▸ Work instructions:
1. Say whether each statement agrees with the hydrostatic force explanation, answering yes or no and quoting the deciding words of that explanation: (a) the specific weight γ is given as 62.5 lb/ft^3; (b) the triangle is placed so that its right angle sits at the origin of a coordinate system; (c) the slope of the line works out to a positive 6/7.
2. Duplicate everything in the rows from the line containing "Task: Enable the unchecked Bath Room checkbox" down to the last row, including both of those lines.

▸ Source:
╭──
62.5\int\limits^6_0 {(\frac{7}{6}y^{2}-\frac{49}{3}y+56)  } \, dy = 7875 lb

Explanation:

For this problem to be easier to calculate, we can represent the triangle as a right triangle whose right angle is located at the origin of a coordinate system. (See picture attached).

With this disposition of the triangle, we can start finding our integral. The hydrostatic force can be set as an integral with the following shape:

\int\limits^a_bγhxdy

we know that γ=62.5 lb/ft^{3}

from the drawing, we can determine the height (or depth under the water) of each differential area is given by:

h=8-y

x can be found by getting the equation of the line, which we'll get by finding the slope of the line and using one of the points to complete the equation:

m=\frac{y_{2}-y_{1}}{x_{2}-x{1}}

when substituting the x and y-values given on the graph, we get that the slope is:

m=\frac{0-6}{7-0}=-\frac{6}{7}

once we got this slope, we can substitute it in the point-slope form of the equation:

y_{2}-y_{1}=m(x_{2}-x_{1})
╰──
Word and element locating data
╭──
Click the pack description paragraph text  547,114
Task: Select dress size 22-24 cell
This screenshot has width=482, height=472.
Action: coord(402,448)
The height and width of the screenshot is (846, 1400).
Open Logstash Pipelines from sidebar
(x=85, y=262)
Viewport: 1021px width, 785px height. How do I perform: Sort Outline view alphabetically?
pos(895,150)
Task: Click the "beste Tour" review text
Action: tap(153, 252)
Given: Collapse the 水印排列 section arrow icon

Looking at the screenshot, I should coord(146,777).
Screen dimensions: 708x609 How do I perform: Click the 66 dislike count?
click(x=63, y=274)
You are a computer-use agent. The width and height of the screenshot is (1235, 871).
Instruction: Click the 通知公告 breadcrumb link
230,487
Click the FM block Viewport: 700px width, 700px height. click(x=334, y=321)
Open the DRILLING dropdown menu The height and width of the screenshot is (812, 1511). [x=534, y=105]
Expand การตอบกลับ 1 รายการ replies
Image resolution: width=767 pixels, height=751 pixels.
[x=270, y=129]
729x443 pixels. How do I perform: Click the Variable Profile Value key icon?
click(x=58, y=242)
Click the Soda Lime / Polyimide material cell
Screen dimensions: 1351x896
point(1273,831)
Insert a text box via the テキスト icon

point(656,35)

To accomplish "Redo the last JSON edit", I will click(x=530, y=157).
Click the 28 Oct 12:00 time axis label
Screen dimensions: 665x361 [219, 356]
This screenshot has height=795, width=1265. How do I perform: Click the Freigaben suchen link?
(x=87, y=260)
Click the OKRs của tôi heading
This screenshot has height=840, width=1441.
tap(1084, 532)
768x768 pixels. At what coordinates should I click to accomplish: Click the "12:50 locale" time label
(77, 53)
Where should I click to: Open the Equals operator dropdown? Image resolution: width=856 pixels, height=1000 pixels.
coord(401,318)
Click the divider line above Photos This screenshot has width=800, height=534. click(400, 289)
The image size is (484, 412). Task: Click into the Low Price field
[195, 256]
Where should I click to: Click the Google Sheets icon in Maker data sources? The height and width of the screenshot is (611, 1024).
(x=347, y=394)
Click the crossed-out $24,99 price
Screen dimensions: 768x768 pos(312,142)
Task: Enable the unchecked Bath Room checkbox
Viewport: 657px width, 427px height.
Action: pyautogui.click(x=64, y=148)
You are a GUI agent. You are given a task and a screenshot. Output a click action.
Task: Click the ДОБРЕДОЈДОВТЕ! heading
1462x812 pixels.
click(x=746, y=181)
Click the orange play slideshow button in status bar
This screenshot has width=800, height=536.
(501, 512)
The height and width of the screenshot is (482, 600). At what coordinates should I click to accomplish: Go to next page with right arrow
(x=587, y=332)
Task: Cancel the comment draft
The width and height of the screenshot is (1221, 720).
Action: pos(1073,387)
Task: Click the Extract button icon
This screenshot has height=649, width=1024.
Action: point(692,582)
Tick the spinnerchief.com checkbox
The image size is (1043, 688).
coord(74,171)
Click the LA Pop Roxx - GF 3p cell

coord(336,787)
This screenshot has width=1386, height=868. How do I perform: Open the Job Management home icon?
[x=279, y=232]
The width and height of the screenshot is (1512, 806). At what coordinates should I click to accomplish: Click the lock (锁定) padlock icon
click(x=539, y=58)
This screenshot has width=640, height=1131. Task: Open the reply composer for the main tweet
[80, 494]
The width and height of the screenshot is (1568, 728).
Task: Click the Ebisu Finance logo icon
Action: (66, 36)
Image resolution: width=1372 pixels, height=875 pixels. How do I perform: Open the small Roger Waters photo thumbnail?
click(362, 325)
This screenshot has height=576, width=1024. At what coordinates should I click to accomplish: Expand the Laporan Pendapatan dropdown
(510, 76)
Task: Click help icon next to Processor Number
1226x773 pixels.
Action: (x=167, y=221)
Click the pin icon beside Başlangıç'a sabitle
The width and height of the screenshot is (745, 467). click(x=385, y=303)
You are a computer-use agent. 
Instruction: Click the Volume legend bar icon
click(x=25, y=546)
╰──
▸ Task-by-task outputs:
1.
(a) Yes: "we know that γ=62.5 lb/ft^{3}"
(b) Yes: "we can represent the triangle as a right triangle whose right angle is located at the origin of a coordinate system"
(c) No: "m=\frac{0-6}{7-0}=-\frac{6}{7}"

2.
Task: Enable the unchecked Bath Room checkbox
Viewport: 657px width, 427px height.
Action: pyautogui.click(x=64, y=148)
You are a GUI agent. You are given a task and a screenshot. Output a click action.
Task: Click the ДОБРЕДОЈДОВТЕ! heading
1462x812 pixels.
click(x=746, y=181)
Click the orange play slideshow button in status bar
This screenshot has width=800, height=536.
(501, 512)
The height and width of the screenshot is (482, 600). At what coordinates should I click to accomplish: Go to next page with right arrow
(x=587, y=332)
Task: Cancel the comment draft
The width and height of the screenshot is (1221, 720).
Action: pos(1073,387)
Task: Click the Extract button icon
This screenshot has height=649, width=1024.
Action: point(692,582)
Tick the spinnerchief.com checkbox
The image size is (1043, 688).
coord(74,171)
Click the LA Pop Roxx - GF 3p cell

coord(336,787)
This screenshot has width=1386, height=868. How do I perform: Open the Job Management home icon?
[x=279, y=232]
The width and height of the screenshot is (1512, 806). At what coordinates should I click to accomplish: Click the lock (锁定) padlock icon
click(x=539, y=58)
This screenshot has width=640, height=1131. Task: Open the reply composer for the main tweet
[80, 494]
The width and height of the screenshot is (1568, 728).
Task: Click the Ebisu Finance logo icon
Action: (66, 36)
Image resolution: width=1372 pixels, height=875 pixels. How do I perform: Open the small Roger Waters photo thumbnail?
click(362, 325)
This screenshot has height=576, width=1024. At what coordinates should I click to accomplish: Expand the Laporan Pendapatan dropdown
(510, 76)
Task: Click help icon next to Processor Number
1226x773 pixels.
Action: (x=167, y=221)
Click the pin icon beside Başlangıç'a sabitle
The width and height of the screenshot is (745, 467). click(x=385, y=303)
You are a computer-use agent. 
Instruction: Click the Volume legend bar icon
click(x=25, y=546)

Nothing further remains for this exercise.